DiS: It does feel like you should be in a nice suit on a seventies TV show lounging over a piano.
GR: I suppose it needed to be a hotel bar album, a shit piano band playing in a shit hotel bar.
DiS: But, less of the ‘shit’?
GR: Yeah.
DiS: You did an art installation last year with shampoo bottles that you’d collected over years of touring. What’s happened to the shampoo bottles now?
GR: I built the hotel and it’s still a dwelling and it’s just in Cardiff. If anyone wants to borrow it, it’s available for bookings.
DiS: It’s very small!
GR: I can fit in it, though. It’s the size of a large dog kennel. It’s like a document of the boom years, but it’s like looking back at the musical boom years of the nineties and early 21st century. I think the album’s doing that as well – in my mind both are related. I think the name Hotel Shampoo fits the hotel better than the record, but I find the two inseparable so I ended up stealing the name from the record.
DiS: It’s like a guilty secret that you’ve aired of obsessively hoarding all these shampoo bottles?
GR: Yeah, I’ve been planning this for over a decade so it’s a huge relief to get it out the way so I don’t have to collect all this.
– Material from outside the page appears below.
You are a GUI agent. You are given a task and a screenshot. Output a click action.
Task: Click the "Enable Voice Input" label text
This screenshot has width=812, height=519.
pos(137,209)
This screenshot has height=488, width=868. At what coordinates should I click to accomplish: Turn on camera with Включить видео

I was quite shocked at how much disposable stuff people give away and excited about it too.
DiS: Do you have a new passion?
GR: I always collect records but I’m not a completist, it’s quite random. I don’t obsess over it either. I don’t look after the records I just play them, put them on the floor and then back in the wrong cover.
DiS: You also released Separado! last year - a documentary about you searching for your long lost South-American uncle. Are you going to do any follow-ups to that?
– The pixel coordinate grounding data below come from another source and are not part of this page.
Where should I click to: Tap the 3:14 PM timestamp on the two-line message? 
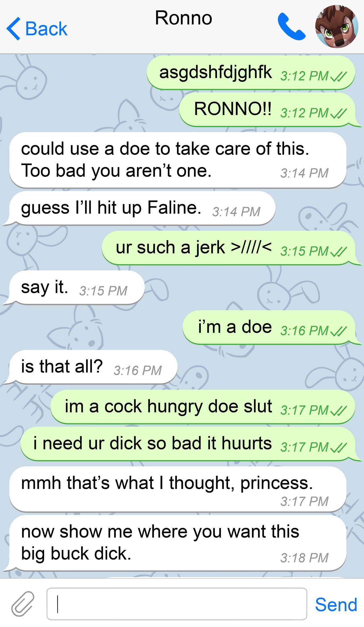(x=304, y=173)
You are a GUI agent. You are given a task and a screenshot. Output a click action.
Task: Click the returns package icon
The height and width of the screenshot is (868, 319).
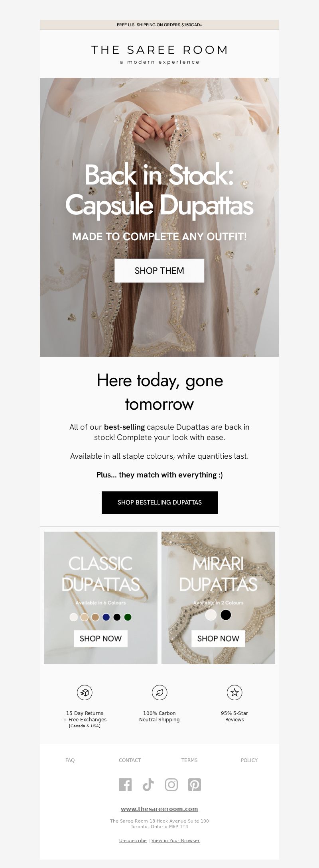click(x=85, y=693)
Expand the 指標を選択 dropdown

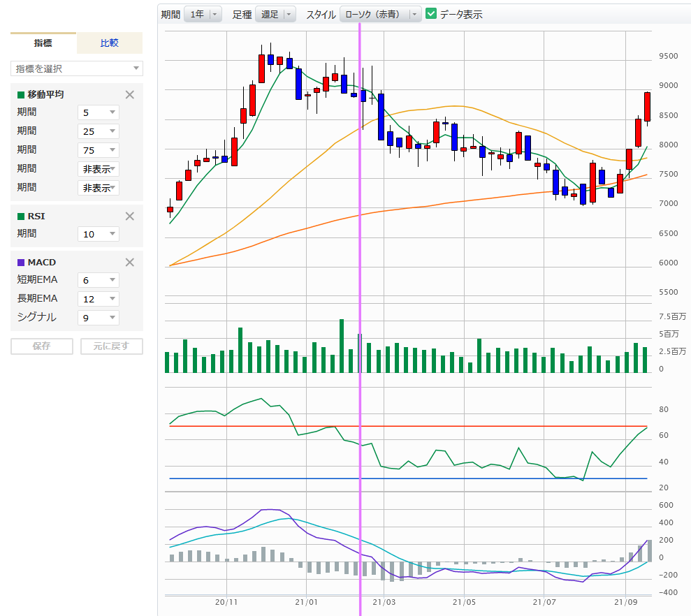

GR: In my head it’s part of a trilogy of investigative concert tours, so I’ve got two others planned. But, Separado! took five years to make. It was filmed over a period of about a year and a half and took three and a half years to edit, so the other two might not get made but I’d like to.
DiS: Did you enjoy making it?
GR: It was a lot of fun, but the biggest undertaking I’ve ever taken on. Dylan Goch shot it and edited and he was literally in front of the screen for years. And, then I had to do a soundtrack which was like making an album – I had no idea how much work. We were like, ‘fuck it, let’s make a film! We’ve got a camera.’ It was three hours long at one point and it took about a year to get it down to an hour and a half. It was nuts, but very rewarding.
DiS: What have you got planned for the rest of the year?
GR: Touring Hotel Shampoo. Separado! is on tour as well at film festivals and has been for a big chunk of last year, so I’m still touring with that which is weird for me. I get to play concerts around the film, so I’ll be touring.